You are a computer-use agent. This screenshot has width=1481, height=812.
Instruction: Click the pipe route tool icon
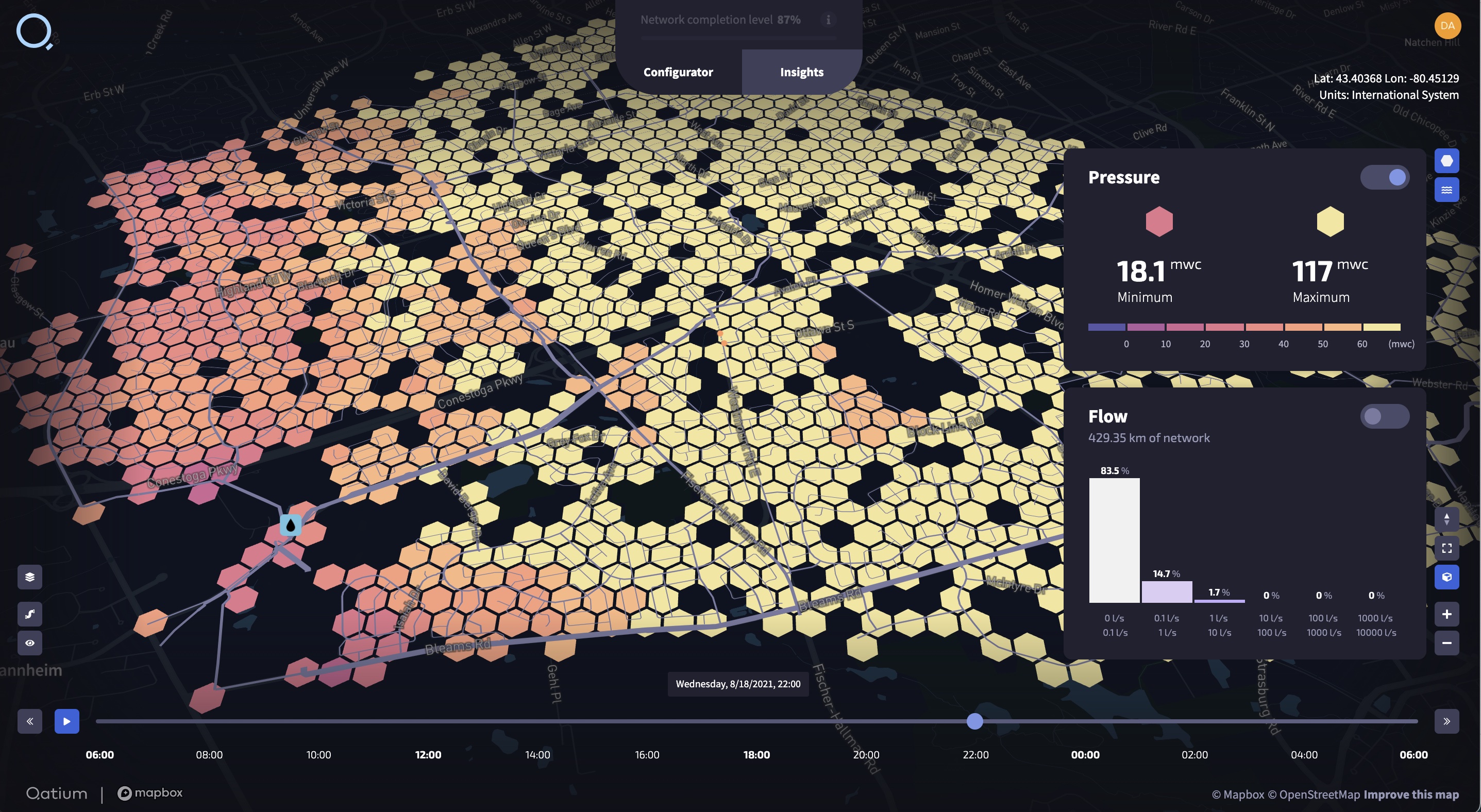click(30, 614)
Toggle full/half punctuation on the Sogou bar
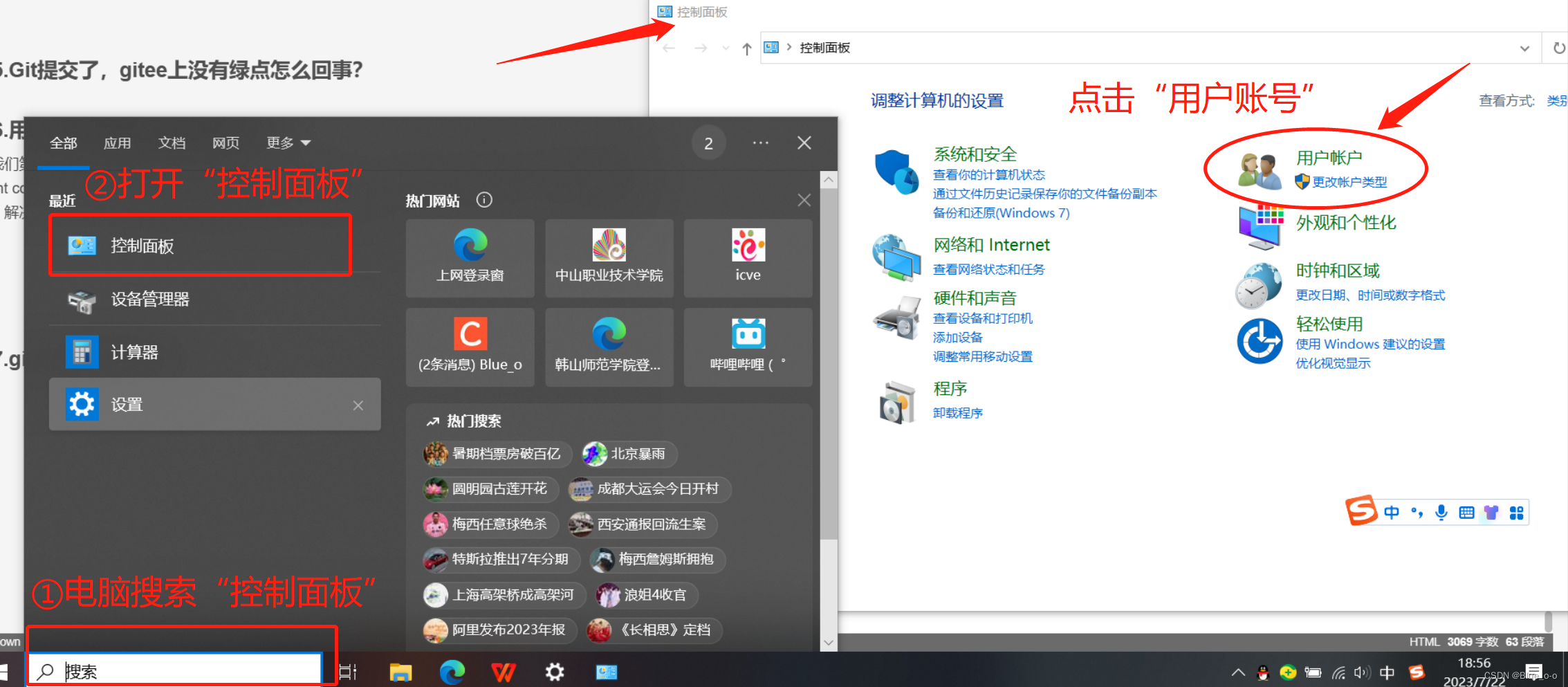Image resolution: width=1568 pixels, height=687 pixels. 1417,513
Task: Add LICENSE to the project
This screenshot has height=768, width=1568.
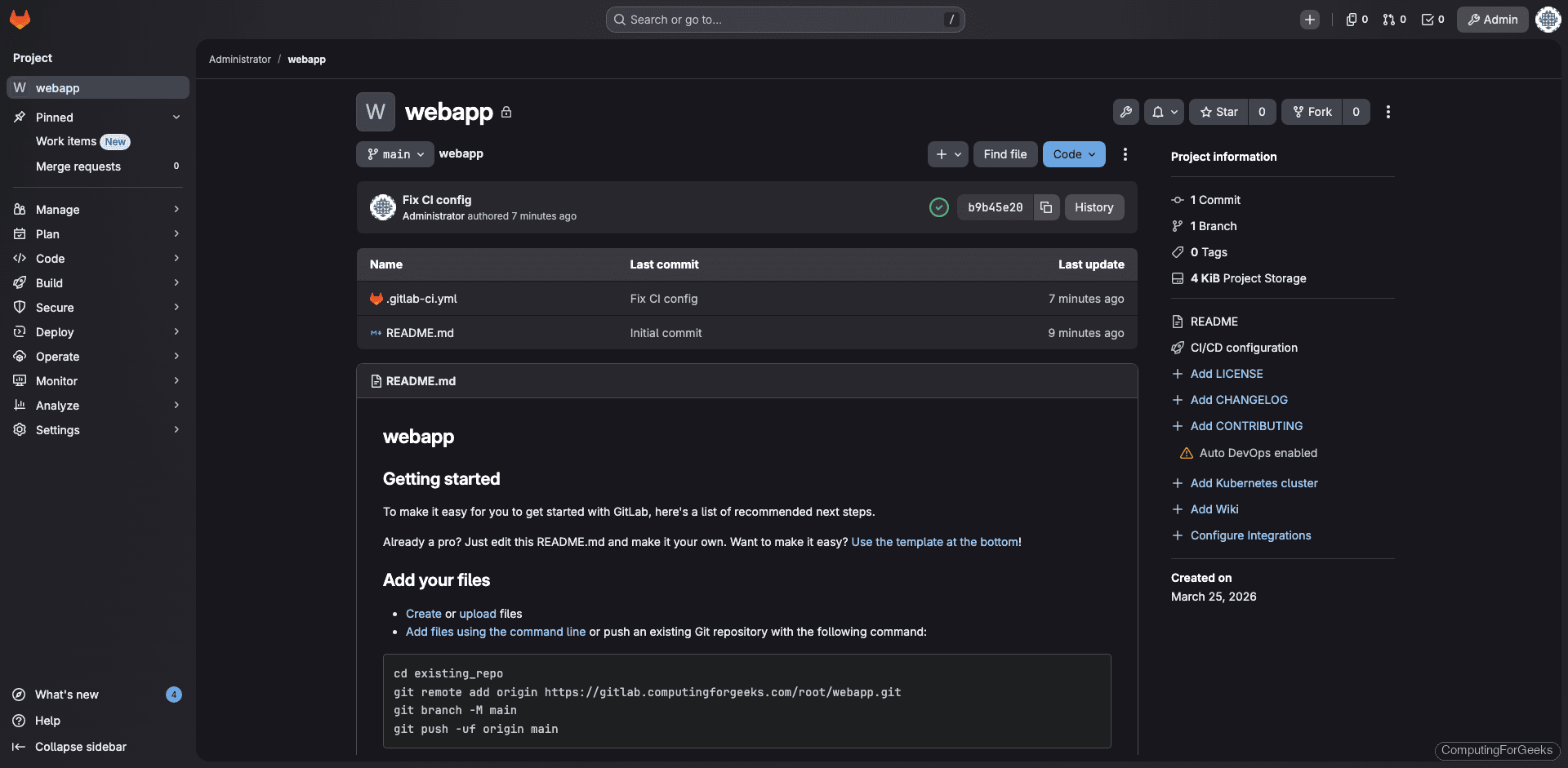Action: [1226, 373]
───
Assigned task
Everything in the records above should be retyped exactly except the pictures.

Answer box
You are a computer-use agent. This screenshot has width=1481, height=812.
Instruction: Click the pipe route tool icon
click(30, 614)
Toggle full/half punctuation on the Sogou bar
Image resolution: width=1568 pixels, height=687 pixels. 1417,513
Task: Add LICENSE to the project
This screenshot has height=768, width=1568.
Action: [1226, 373]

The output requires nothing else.